What We’re Working To: How Music Boosts Productivity

With the advent of sleek wireless headphones and 64 GB devices, it’s easier than ever to add a soundtrack to your life. Whether you’re commuting, jogging, or making a hat for your crush, every moment now has the potential to take on a cinematic level of drama and significance.

Music is good for more than just the drama: Studies have shown that certain sounds can boost productivity — but they stipulate that everyone’s response to music is different. Ultimately, it’s up to you to figure out what kind of music (if any) helps you get your work done.

Related: Clean language is music to our ears. Learn to ditch the jargon.

As for the D Custom team, here’s what work music keeps us focused.

Kate Crouse — Director of Digital Media Strategy

“I listen to music at every moment that I can in life. I spend quite a bit of my day in meetings, but when I’m at my desk, music keeps me focused and inspired. And in an open-concept office, it’s a great way to generate the feeling of a little privacy when you need it.

“I’m a huge movie-score buff. Sometimes, when I’m really trying to focus, lyrics can make it difficult to be as clearheaded as I need to be. Some people listen to relaxing piano; I jam to movie scores. Recently, I’ve been in an all-out Game of Thrones music binge, for obvious reasons. Not exactly peaceful, but certainly fantastic.”

Yuri Strain — Account Supervisor

“I can’t listen to audiobooks or podcasts while I work, but I like morning radio shows, because I can tune out and back in as needed. Then, music in the afternoon. The type varies based on my mood, but in the morning, it’s always lighter beats. I need to wake up before I get to the loud stuff.”

Kelsey Vanderschoot — Managing Editor

“It depends on my stress level, but if I’m really freaking out, I turn on the Pirates of the Caribbean theme song on repeat. It’s something I’ve done since college finals.”

Kylie Valigura — Art Director

“When designing, I’m leaning heavily on my visual skills, so listening to dynamic music with lyrics actually helps me immerse myself in my designs and think more creatively.

“I’m an obsessive playlist maker, so I do a lot of music discovery as I work. I actually have a work-music playlist (check it out!) that’s grown to almost 200 tracks over the years. Discover Weekly on Spotify is my go-to when I need a break from my typical tunes. That normally takes me down a music rabbit hole, which is much like my creative process! I’ve always felt that music and visual arts go hand in hand.”

Michaela Brandt — Digital Media Strategist

“Earlier in the day and week, especially when checking emails and performing other routine tasks, I listen to work music that boosts my mood. Some of my favorite Spotify playlists are 80s Popped! and Mood Booster. When I’m reading or writing, however, I need white noise music to drown out my surroundings without distracting my thought process. For those moments, I put both headphones in and focus by listening to Lo-Fi Beats or Your Favorite Coffeehouse playlists. Most Fridays, I listen to RapCaviar to give me a final push for the end of the workweek.”

Mitch Gruen — Editorial Intern

“I find music distracting if I’m seriously trying to concentrate.
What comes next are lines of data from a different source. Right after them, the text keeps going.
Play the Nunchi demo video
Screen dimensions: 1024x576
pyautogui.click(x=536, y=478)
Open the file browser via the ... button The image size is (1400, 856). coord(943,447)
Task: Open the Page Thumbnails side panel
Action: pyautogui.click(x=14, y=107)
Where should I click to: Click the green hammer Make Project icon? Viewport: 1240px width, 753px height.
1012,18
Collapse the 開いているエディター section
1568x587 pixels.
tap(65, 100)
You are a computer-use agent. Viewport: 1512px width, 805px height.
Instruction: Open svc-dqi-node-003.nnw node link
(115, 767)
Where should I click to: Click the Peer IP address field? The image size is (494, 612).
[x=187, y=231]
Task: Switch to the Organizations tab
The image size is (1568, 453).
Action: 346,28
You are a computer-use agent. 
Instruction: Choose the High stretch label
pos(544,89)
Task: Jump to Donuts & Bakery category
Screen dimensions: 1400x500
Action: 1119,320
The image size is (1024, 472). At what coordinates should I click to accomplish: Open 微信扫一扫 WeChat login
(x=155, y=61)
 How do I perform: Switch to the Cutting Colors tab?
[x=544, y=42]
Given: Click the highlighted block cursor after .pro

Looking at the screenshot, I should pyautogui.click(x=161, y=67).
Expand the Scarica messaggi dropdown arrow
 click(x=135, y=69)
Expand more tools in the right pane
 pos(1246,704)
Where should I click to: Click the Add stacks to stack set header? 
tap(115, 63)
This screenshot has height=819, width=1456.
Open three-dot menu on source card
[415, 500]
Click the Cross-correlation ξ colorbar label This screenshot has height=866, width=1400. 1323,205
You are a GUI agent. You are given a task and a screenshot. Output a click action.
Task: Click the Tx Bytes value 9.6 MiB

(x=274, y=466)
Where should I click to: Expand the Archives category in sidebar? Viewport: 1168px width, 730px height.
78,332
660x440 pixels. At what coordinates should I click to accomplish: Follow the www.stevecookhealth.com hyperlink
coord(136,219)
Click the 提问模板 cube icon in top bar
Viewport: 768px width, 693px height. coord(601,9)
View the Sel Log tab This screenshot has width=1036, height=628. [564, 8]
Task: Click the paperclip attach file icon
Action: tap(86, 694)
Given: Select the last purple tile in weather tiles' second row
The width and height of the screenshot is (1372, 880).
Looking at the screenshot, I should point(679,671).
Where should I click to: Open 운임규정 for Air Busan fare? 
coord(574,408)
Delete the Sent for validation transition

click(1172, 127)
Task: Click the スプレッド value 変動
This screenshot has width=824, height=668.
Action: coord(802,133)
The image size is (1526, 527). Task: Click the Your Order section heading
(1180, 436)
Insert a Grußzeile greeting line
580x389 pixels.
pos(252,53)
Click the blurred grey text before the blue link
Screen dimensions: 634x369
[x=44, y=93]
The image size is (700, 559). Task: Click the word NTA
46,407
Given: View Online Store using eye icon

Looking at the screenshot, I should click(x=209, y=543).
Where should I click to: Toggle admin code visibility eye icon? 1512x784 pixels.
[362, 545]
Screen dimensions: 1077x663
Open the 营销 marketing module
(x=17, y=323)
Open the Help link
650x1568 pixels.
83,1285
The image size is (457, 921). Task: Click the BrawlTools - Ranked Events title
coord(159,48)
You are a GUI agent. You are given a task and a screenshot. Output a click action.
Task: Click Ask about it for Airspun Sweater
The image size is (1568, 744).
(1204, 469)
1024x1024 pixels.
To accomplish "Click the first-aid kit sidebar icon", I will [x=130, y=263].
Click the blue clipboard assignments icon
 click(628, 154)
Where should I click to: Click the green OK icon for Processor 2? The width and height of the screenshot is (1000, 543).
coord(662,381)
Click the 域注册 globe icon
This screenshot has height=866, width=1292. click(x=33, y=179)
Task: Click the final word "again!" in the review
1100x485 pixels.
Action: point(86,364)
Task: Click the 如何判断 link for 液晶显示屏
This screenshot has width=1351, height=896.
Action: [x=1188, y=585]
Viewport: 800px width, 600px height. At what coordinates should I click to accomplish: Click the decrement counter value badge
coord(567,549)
I think it’s because I grew up playing guitar. Even if there aren’t any lyrics, when I hear music, I start to think about patterns and intervals, how the music might be notated, or what the musician’s fingers are doing. Sometimes for more mundane tasks, classical music will work — I especially like the theme from Indiana Jones. I’ve also had some success with Marconi Union, a chill instrumental trio from the U.K.”

After polling the D office, we found that people who never listen to music at work are rare (at least in this office). Most of us are what we would call “moderate listeners”: listening for a few hours each day when the task at hand is one that goes well with music.

Like any other part of your creative process, the key is to pay attention to what works best for you. If you’re trying to figure out whether music or silence makes you most productive, consider using a time-management method like the Pomodoro Technique and alternating between a day of work with music and a day without. This can help you uncover what kind of work music helps you and which tasks benefit the most from a soundtrack.